Saat awal pemerintahannya, Bashar sempat memberikan harapan akan adanya reformasi. Ia membebaskan beberapa tahanan politik dan menjanjikan pembaruan ekonomi. Bahkan selama "Musim Semi Damaskus", muncul beberapa tempat di mana warga Suriah bisa berdiskusi tentang seni, budaya, dan politik, yang sebelumnya tidak bisa dilakukan pada masa pemerintahan ayahnya.
Namun, setelah seribu intelektual menandatangani petisi yang meminta demokrasi multipartai dan kebebasan lebih pada tahun 2001, serta yang lainnya mencoba membentuk partai politik, akhirnya tempat-tempat tersebut dibubarkan oleh polisi rahasia yang ditakuti, dan puluhan aktivis dipenjara.
Reformasi yang dilakukan Bashar hanya menguntungkan segelintir elite dekat rezimnya tanpa mengubah sistem politik otoriter yang diwarisi dari Hafez. Sejak awal, kekuasaannya tetap terpusat pada militer, intelijen, dan lingkaran keluarga yang didominasi minoritas Alawite, kelompok Bashar.
Meski ada janji-janji perubahan, Suriah tetap menjadi negara polisi di mana agen keamanan mengawasi kehidupan rakyat, mulai dari pasar hingga jalan-jalan kota. Penangkapan sewenang-wenang dan penyiksaan tetap menjadi ciri khas rezimnya, serta perlawanan terhadap pemerintah terus ditekan secara brutal.
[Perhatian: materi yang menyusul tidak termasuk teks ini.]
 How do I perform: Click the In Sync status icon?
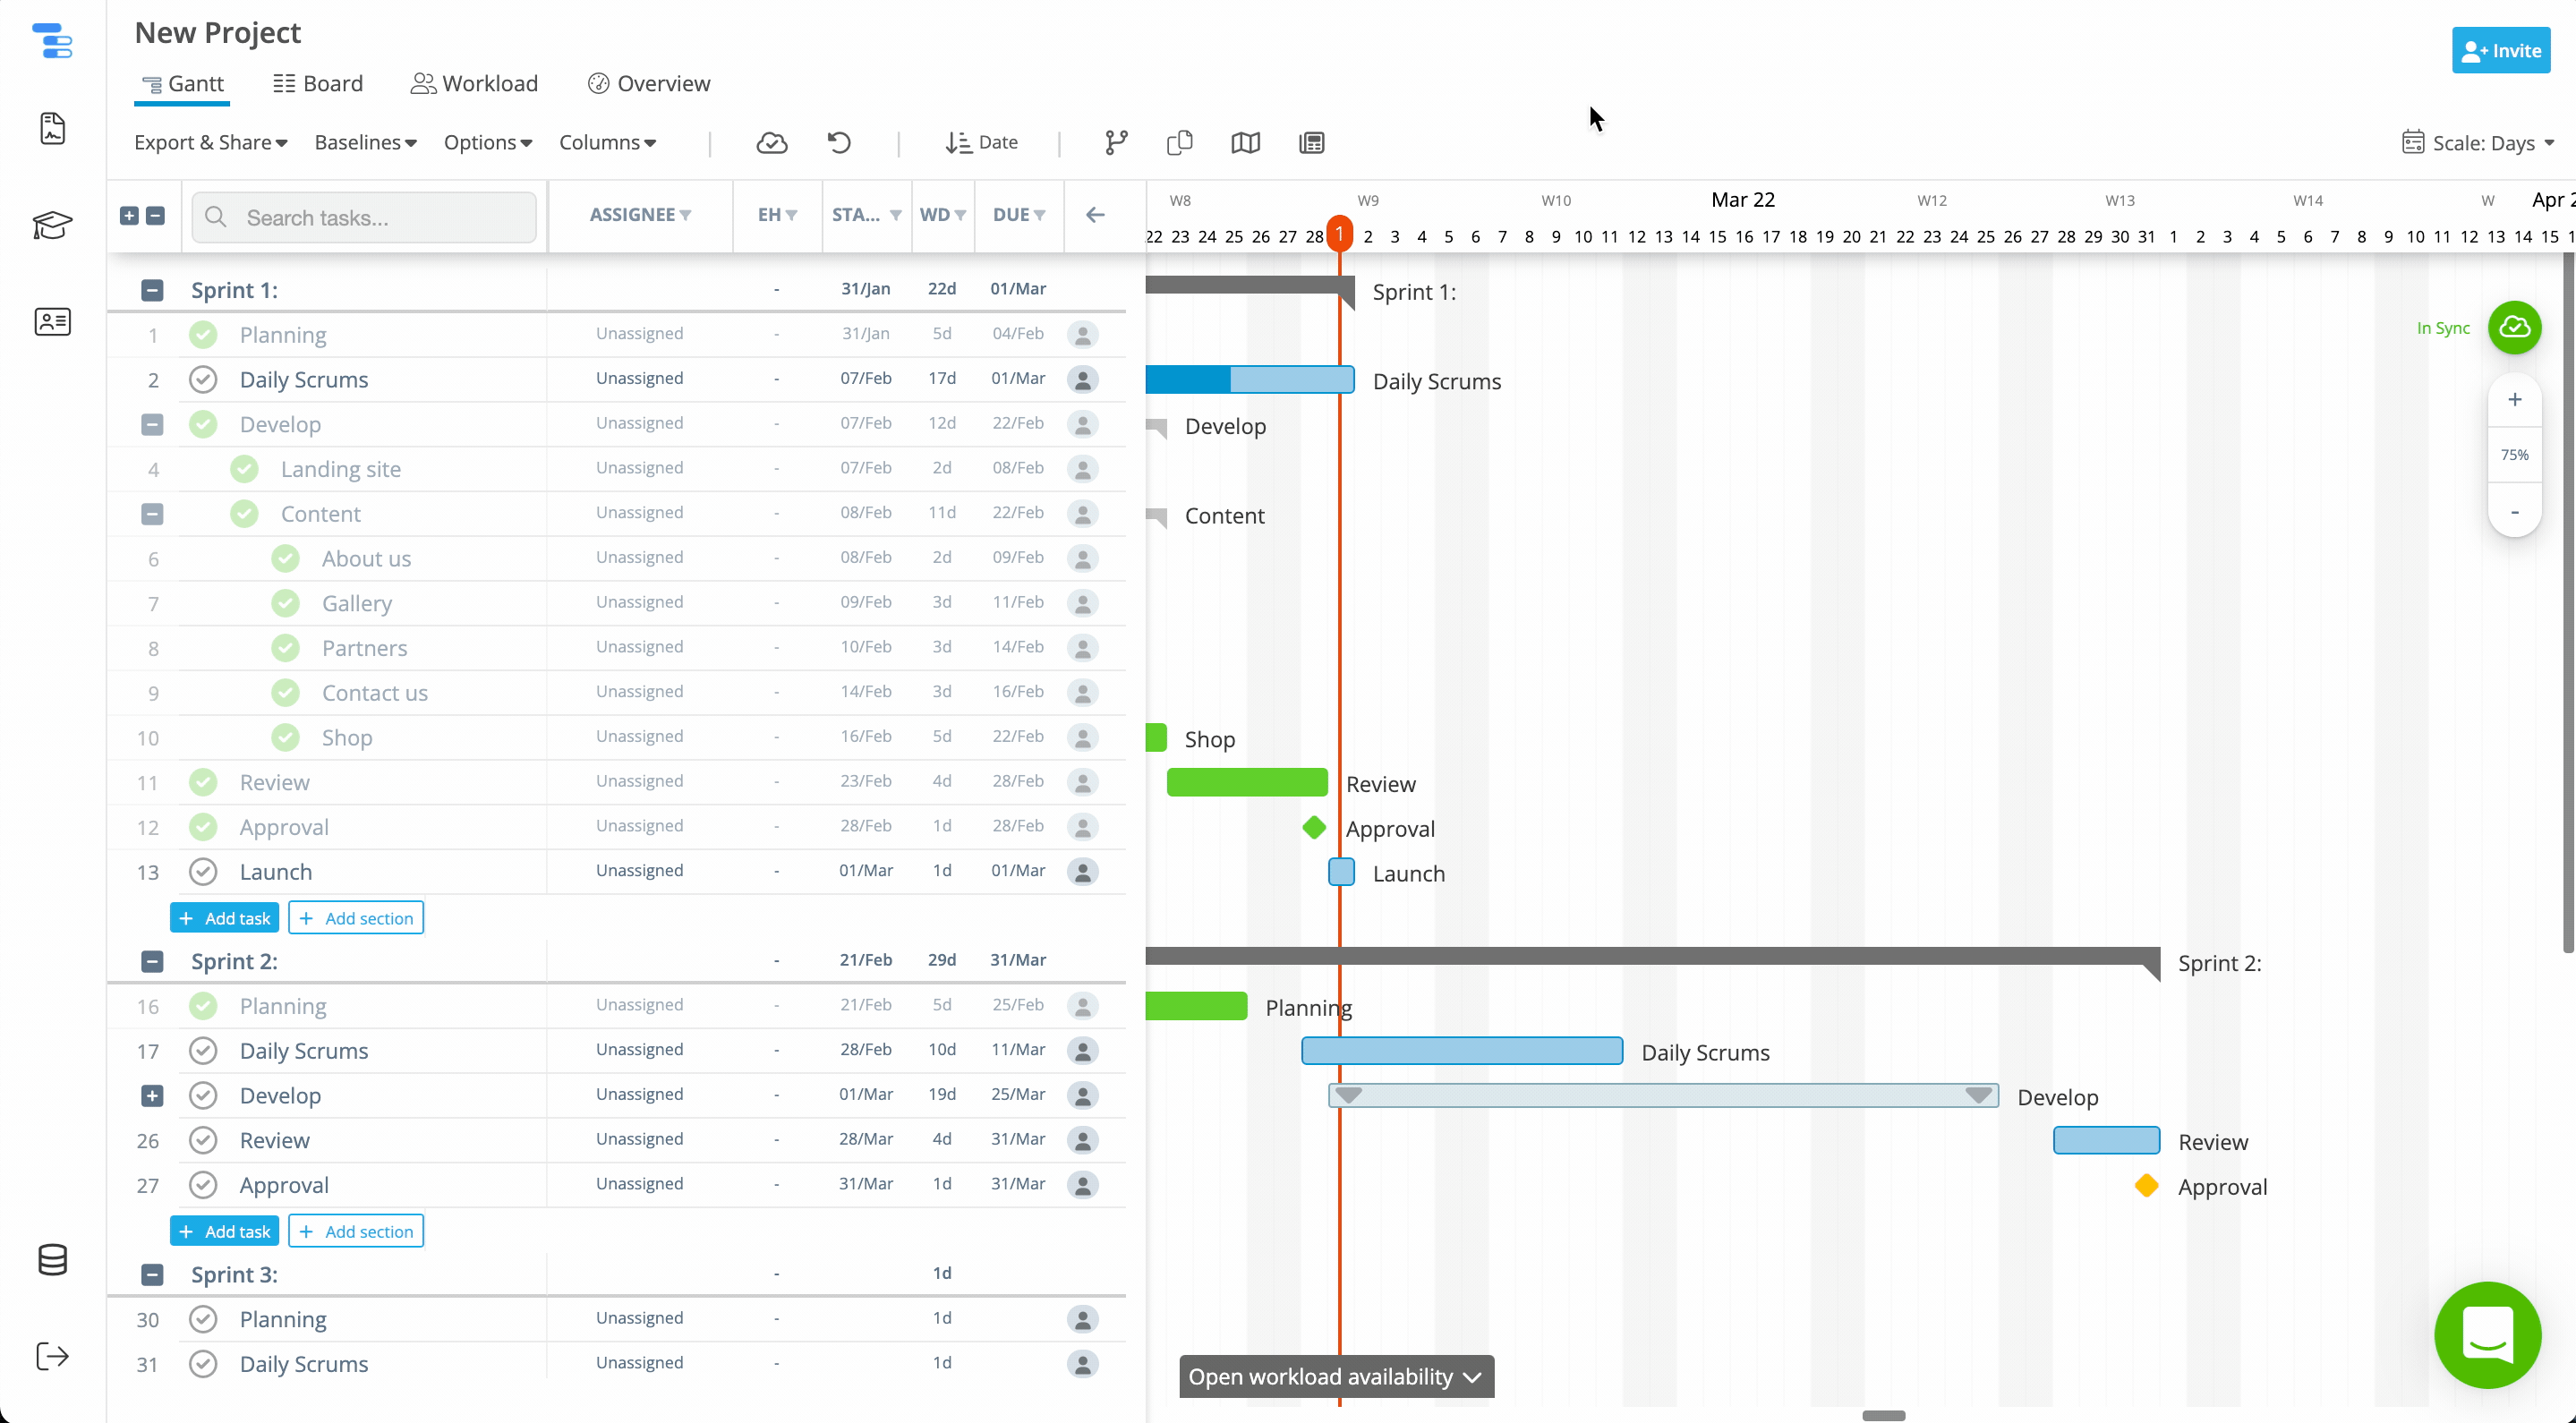tap(2514, 329)
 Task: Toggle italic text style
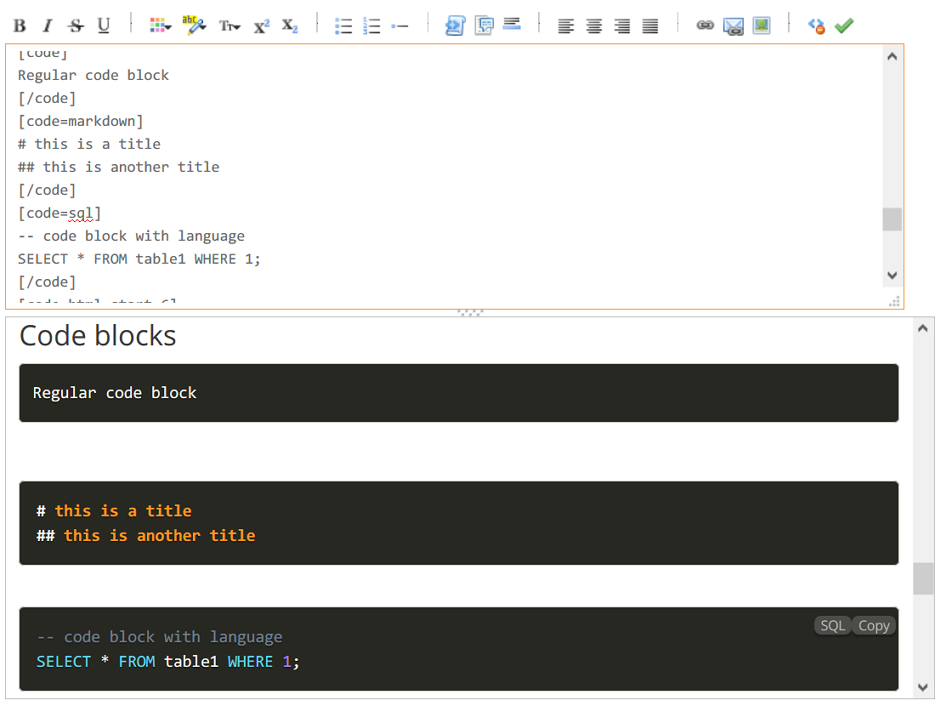point(47,26)
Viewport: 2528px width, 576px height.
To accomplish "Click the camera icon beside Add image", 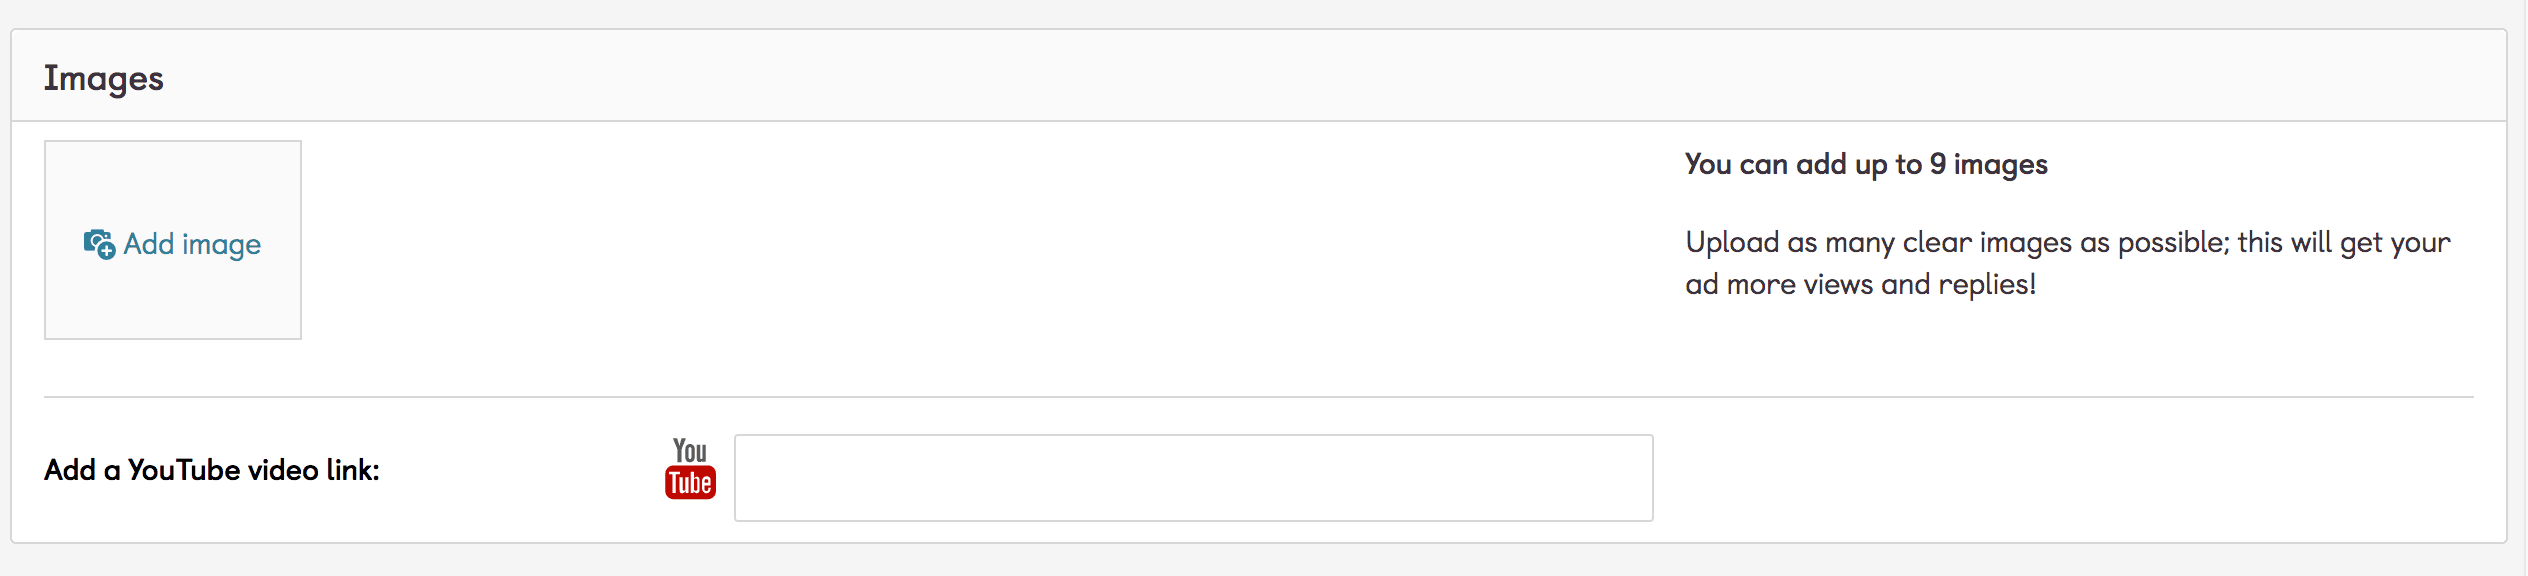I will (x=96, y=241).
Ketika gelombang Arab Spring menyebar ke Suriah pada tahun 2011, protes damai terhadap pemerintah Bashar mulai muncul. Awalnya, rakyat menuntut reformasi politik dan pembebasan dari otoritarianisme. Namun, respon Bashar sangat represif, dengan pasukan keamanan menembaki demonstran, sementara milisi pro-rezim yang dikenal sebagai shabiha bertindak sebagai regu pembunuh. Dalam waktu singkat, protes tersebut berubah menjadi pemberontakan bersenjata yang meluas.
Di bawah perintah Bashar, militer Suriah menggunakan segala cara untuk menghentikan pemberontakan, termasuk serangan udara, pengepungan kota, hingga penggunaan senjata kimia. Salah satu serangan yang paling terkenal adalah di Ghouta pada tahun 2013, di mana ratusan warga sipil tewas akibat gas sarin. Meskipun dunia internasional telah mengecam hal tersebut, Bashar terus menggunakan alasan "perang melawan terorisme" untuk membenarkan tindakannya, mengklaim bahwa ia sedang memerangi kelompok Islam radikal seperti Al-Qaeda.
Melalui Associated Press, kelompok hak asasi internasional dan jaksa menuduh pemerintah Suriah melakukan penyiksaan dan pembunuhan di luar hukum di pusat-pusat penahanan yang dikelola negara. Perang saudara yang berlangsung lebih dari sepuluh tahun telah menghancurkan Suriah. Perang ini telah menewaskan hampir 500.000 orang dan memaksa setengah dari populasi Suriah yang sebelumnya berjumlah 23 juta untuk mengungsi. Meskipun rezim Bashar hampir runtuh, akan tetapi dukungan dari Rusia dan Iran memperpanjang kekuasaannya.
Di bawah perintah Presiden Vladimir Putin, ia mengirim pasukan militernya pada tahun 2015 untuk mendukung Bashar. Operasi militer ini membantu rezim merebut kembali wilayah-wilayah strategis seperti Aleppo.
Iran juga memainkan peran penting dengan memberikan dukungan finansial, militer, dan pengiriman milisi seperti Hizbullah untuk melindungi pemerintahan Bashar.
Namun, dukungan ini membawa konsekuensi, dengan Bashar yang semakin bergantung pada kekuatan asing, sehingga Suriah terpecah-belah. Bagian utara dan timur Suriah dikendalikan oleh berbagai kekuatan seperti Turki, Amerika Serikat, dan kelompok Kurdi, sementara wilayah lain berada di bawah pengaruh Rusia dan Iran.